*** Begin section ***
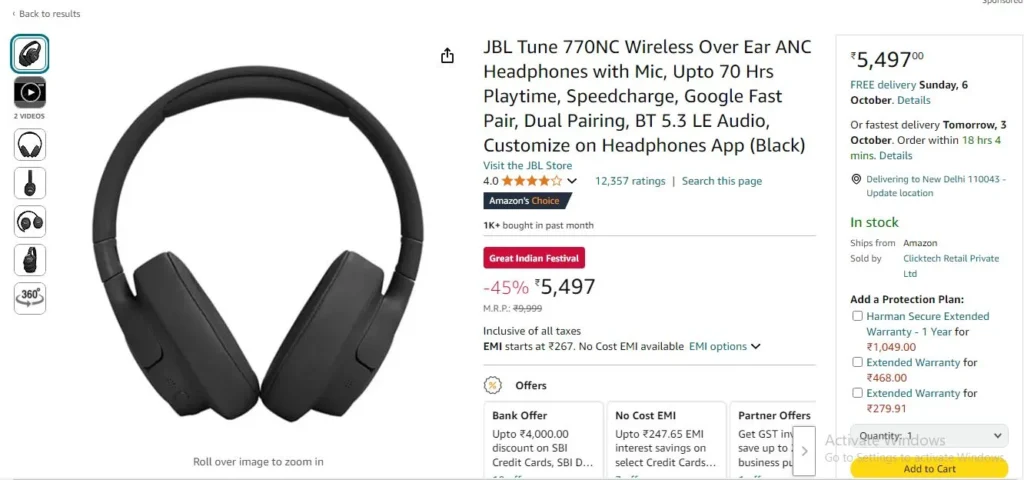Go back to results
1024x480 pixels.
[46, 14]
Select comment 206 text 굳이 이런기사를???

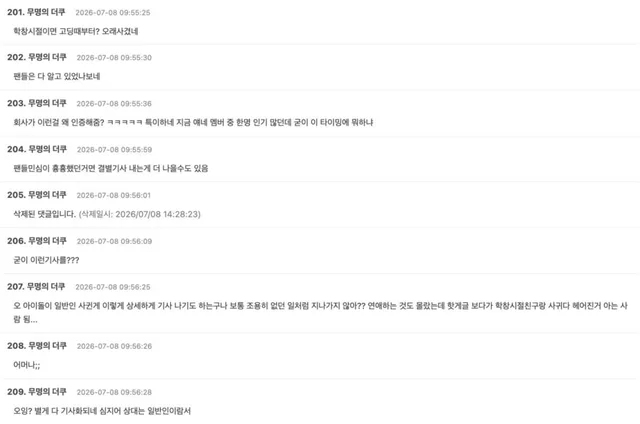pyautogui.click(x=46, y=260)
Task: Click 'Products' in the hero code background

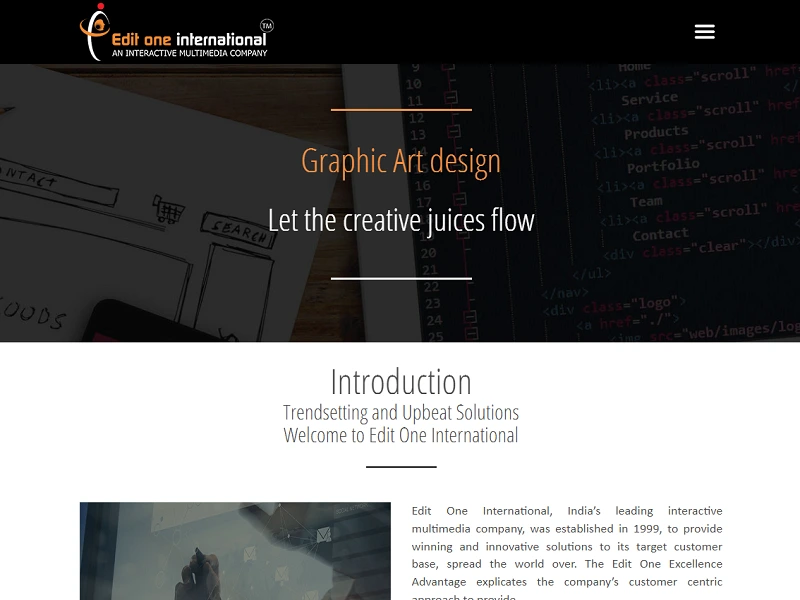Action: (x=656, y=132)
*** End section ***
**TASK ITEM:** What the answer needs is every line from the one containing "Task: Click 'Products'" through the final line of the data above, copied exactly, without pictures.

**WRITTEN RESPONSE:**
Task: Click 'Products' in the hero code background

Action: (x=656, y=132)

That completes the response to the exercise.